With chronic dosing of selegiline, what are the resulting levels of the parent substance and metabolites, especially in regards to the MAO-B inhibiting compounds, and how does this bear on MAO-A inhibition?

What I'm getting at is... that selegiline's elimination half-life during chronic dosing is 9 hrs... and we know that with a longer half life the doses may be building up in the system over time. So if we take 10mg a day, after a meal, I assume that:

- we'd be getting 2mg of that 10mg because selegiline is 20% bioavailible that way
- the 2mg, which we took at 12:00 noon, with chronic dosing would be half gone from being active in the system after 9 hrs [9 PM], 1 mg would remain
- for the next 9 hours that 1mg would break down into 0.5 mg. so at 6am, 0.5 mg is still active in the system.
- come your next dose at 12 noon , that 0.5mg has broken down into 0.08mg, which is added on to your next dose.
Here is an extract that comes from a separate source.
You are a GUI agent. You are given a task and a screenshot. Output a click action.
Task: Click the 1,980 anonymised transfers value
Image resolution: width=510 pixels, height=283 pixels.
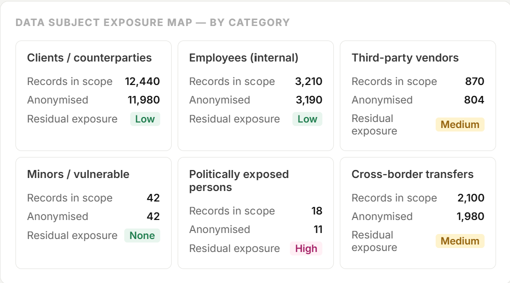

So is there eventually a time when the concentration in the blood/ wherever has completely fulfilled MAO-B inhibiting capacity , and starts leaking over into MAO-A inhibiting?
Does it even work like that? I mean, does the selegiline inhibit all the MAO-B and that's when it starts inhibiting MAO-A, or does it simply lose selectivity for mao-b for some other reason that I'm not aware of? How does it work?

Also, isn't it true that in the body, selegiline's half life depends on some factors other than MAO-B [i.e. P450 enzymes] , and that when it comes to it's half life under the context of being an MAO-B substrate that the half life is more specific in that case?

[Steve_86]

Pike:
What dose of Deprenyl do you take/recommend for ADHD?

Does anyone know the dosing at which deprenyl would become harmful to ones health or lifespan?